The weekend news that Russia is planning live-fire naval exercises off the southwest coast of Ireland has brought a salutary reminder to this country that Ukraine is much closer – geopolitically at least – than we might have liked to believe. And that, like it or not, the security of Europe is indivisible.
Minister for Foreign Affairs Simon Coveney, brought the "unwelcome" exercises in Ireland's exclusive economic zone to the attention of fellow European Union foreign ministers on Monday during their debate on the rising tensions over Russia's encirclement of Ukraine.
That now involves some 125,000 troops, including new deployments in Belarus and more naval assets off the coast. Sabre-rattling Russian naval exercises off Ireland, classic gunboat diplomacy, are part of the psychological ratcheting up by Moscow and western powers of a deadly game of chicken.
Nato said it was putting forces on standby and reinforcing eastern Europe with more ships and fighters, while the United States let it be known it is considering redeploying more troops there.

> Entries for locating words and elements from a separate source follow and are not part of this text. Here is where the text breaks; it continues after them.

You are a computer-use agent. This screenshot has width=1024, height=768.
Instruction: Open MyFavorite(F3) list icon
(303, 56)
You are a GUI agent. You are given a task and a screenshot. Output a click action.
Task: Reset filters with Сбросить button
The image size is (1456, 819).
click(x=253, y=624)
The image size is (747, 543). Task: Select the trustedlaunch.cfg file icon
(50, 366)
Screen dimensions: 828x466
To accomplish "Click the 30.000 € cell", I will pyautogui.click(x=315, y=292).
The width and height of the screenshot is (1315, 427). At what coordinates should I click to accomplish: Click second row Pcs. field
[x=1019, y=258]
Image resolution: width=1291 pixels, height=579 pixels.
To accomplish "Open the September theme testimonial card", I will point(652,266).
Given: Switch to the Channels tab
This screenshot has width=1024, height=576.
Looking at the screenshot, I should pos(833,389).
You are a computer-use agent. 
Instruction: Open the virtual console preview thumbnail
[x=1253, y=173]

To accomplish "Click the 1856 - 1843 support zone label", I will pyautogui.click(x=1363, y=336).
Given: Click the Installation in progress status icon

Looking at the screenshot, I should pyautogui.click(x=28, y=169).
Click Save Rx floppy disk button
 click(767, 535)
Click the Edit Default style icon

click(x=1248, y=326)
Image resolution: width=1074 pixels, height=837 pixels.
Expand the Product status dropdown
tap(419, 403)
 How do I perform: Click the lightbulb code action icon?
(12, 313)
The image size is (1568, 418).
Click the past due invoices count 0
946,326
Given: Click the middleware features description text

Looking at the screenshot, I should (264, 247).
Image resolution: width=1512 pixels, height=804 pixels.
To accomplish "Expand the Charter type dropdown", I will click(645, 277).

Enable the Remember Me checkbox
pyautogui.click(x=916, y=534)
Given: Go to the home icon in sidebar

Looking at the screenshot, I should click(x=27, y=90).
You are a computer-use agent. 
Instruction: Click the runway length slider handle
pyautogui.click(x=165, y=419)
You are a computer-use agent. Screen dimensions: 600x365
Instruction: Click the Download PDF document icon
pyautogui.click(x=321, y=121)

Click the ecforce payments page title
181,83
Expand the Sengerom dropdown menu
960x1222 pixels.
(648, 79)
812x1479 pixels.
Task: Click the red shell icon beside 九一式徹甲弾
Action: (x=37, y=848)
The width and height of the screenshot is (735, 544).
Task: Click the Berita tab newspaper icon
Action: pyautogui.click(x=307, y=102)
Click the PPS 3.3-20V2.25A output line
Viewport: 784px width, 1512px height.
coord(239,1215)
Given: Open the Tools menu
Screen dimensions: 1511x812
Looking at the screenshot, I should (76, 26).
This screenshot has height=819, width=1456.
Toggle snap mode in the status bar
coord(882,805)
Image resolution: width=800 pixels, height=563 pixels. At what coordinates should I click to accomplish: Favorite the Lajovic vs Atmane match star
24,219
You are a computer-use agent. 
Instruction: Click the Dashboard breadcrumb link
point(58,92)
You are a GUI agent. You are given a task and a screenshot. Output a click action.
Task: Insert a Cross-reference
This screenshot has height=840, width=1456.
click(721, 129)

Mindful of criticism that it took too long to evacuate citizens and allies ahead of the takeover of Kabul, the US on Monday announced the repatriation of diplomats' families from Kyiv, but the effect was again to add to tensions.
Fears of the likelihood of a Russian invasion, whether a partial incursion into the Donbass region, or a full-blooded assault on Kyiv from Belarus, were also fuelled over the weekend by the British Foreign Office. It claimed intelligence sources had identified a former Ukrainian MP Yevhen Murayev as the stooge who would lead a proxy government.
He denied the claim: “You’ve made my evening... It isn’t very logical. I’m banned from Russia. Not only that but money from my father’s firm there has been confiscated.”
To some ears, the denial had all the conviction of a KGB officer claiming he was visiting Salisbury because of interest in its cathedral. Establishing a pliant local government was the standard modus operandi of Soviet invasions to give plausibility to claims of intervention to stem an external threat. The EU ministers were joined by US Secretary of State Antony Blinken by videolink to reassure them that the EU is not being sidelined by western allies.
In truth, although the union will not contribute militarily to the deterrence of the Russian threat, it remains crucial to the economic sanctions with which invasion would be met.
"There's no doubt we are ready to react with comprehensive, never-seen-before sanctions if Russia were to invade Ukraine again," Danish foreign minister Jeppe Kofod warned. Sanctions in which Ireland will necessarily and willingly participate.